Think about it: the most significant relationships in our lives all require sacrifices to some extent. For a serious relationship to survive and thrive, you cannot always put yourself and your needs or wants above your partner. Which means that there has to be at least some degree of sacrifice at work in the relationship.

So in problem scenario (a), if you are not making a conscious choice to make a given sacrifice, but are instead doing it either unconsciously or against your will, you’ll experience feelings of inner conflict or misalignment as a result. You’ll feel unsettled, lost, or worse — perhaps resentful, angry, despairing, or frustrated — and your mind will work to try and correct or “right” your state of being. You’ll begin to lash out and your inner state of turmoil will rise to the surface and shine through.

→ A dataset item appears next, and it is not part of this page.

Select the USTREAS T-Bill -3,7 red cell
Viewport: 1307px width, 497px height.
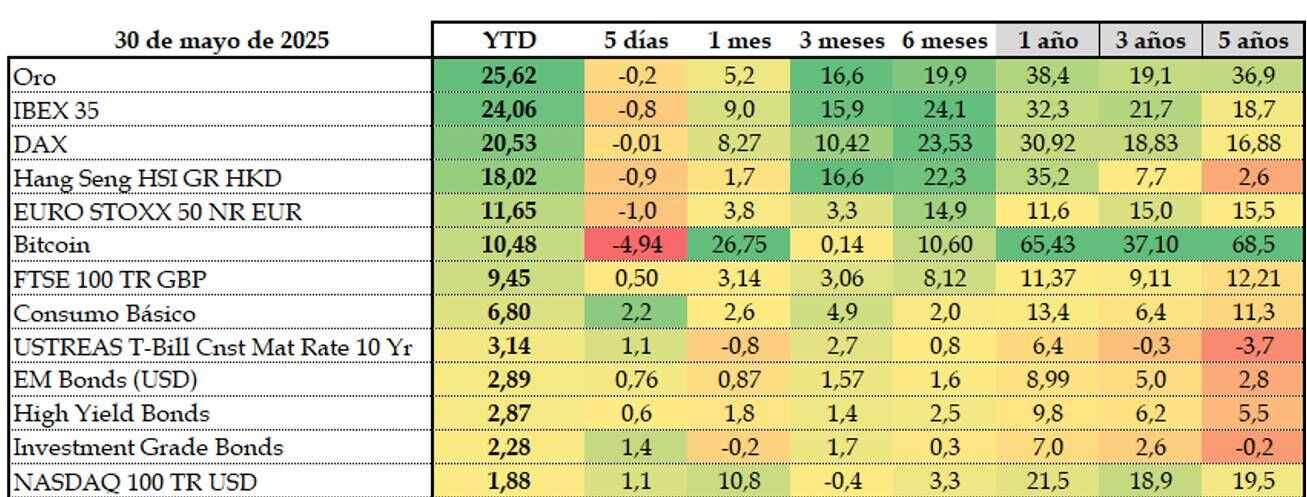tap(1253, 346)
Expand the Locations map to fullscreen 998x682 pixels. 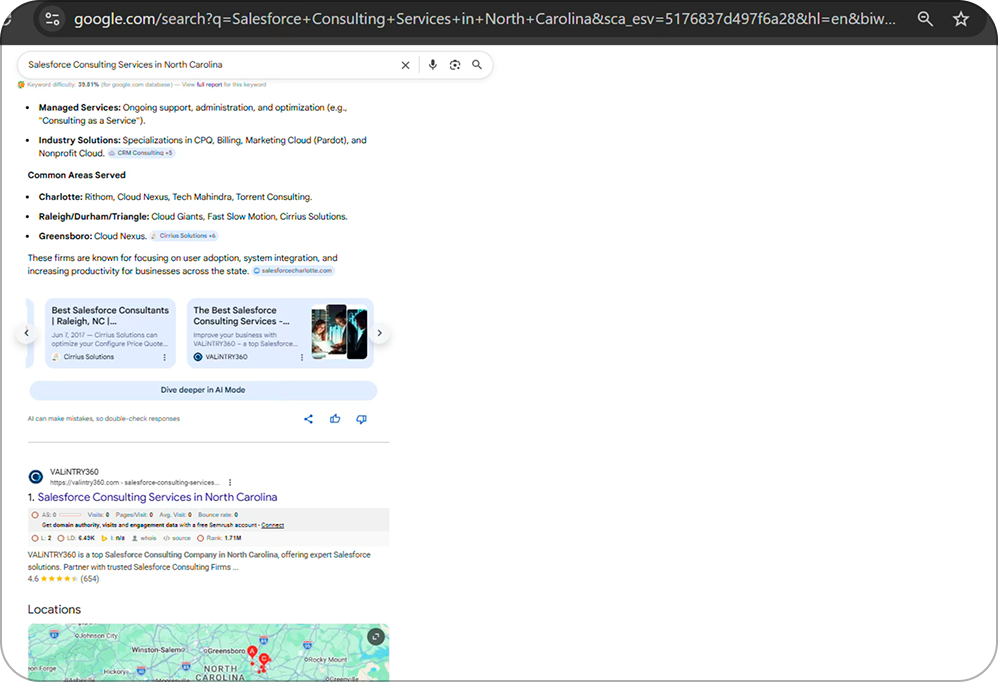pos(375,636)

And in scenario (b), if the thing you are sacrificing for loses its value or luster or meaning for you, then similar negative emotions can begin to result. For instance, if you’re sacrificing for your partner, but you then learn that they’ve been lying to you, sleeping with someone else, taking advantage of you in some way, etc., you will most likely feel anger, betrayal, resentment, or regret, because your sacrifice was not honored or respected in the way you had hoped or believed it would be.

Finally, in scenario (c), if you can’t consent to making the sacrifice anymore for some reason — perhaps you don’t love your partner anymore, or something changes and renders the object of your sacrifice no longer worthy of it in your eyes — then things can crumble as well.

In each of these situations, the sacrifice is not worth making to you, so you’re unable to surrender to it.

Your relationship’s demise will naturally and inevitably result from one of these three scenarios if either you or your partner stop choosing to own and accept your respective sacrifices.

How does all of this sit with you? Are you consciously aware of the sacrifices you are making in your life? -in your relationship?

Did you purposefully choose to make those sacrifices? And are they worth it to you, or are you experiencing psychological stress around making them?

To find purpose, happiness, and meaning in our lives, we need to ensure we’re in alignment when it comes to our sacrifices by only making those that we willingly choose and consent to making.

So I’d encourage you to consider what sacrifices you might need to shed to lead a happier, more purposeful, and fulfilling life. And then learn how to surrender to the rest.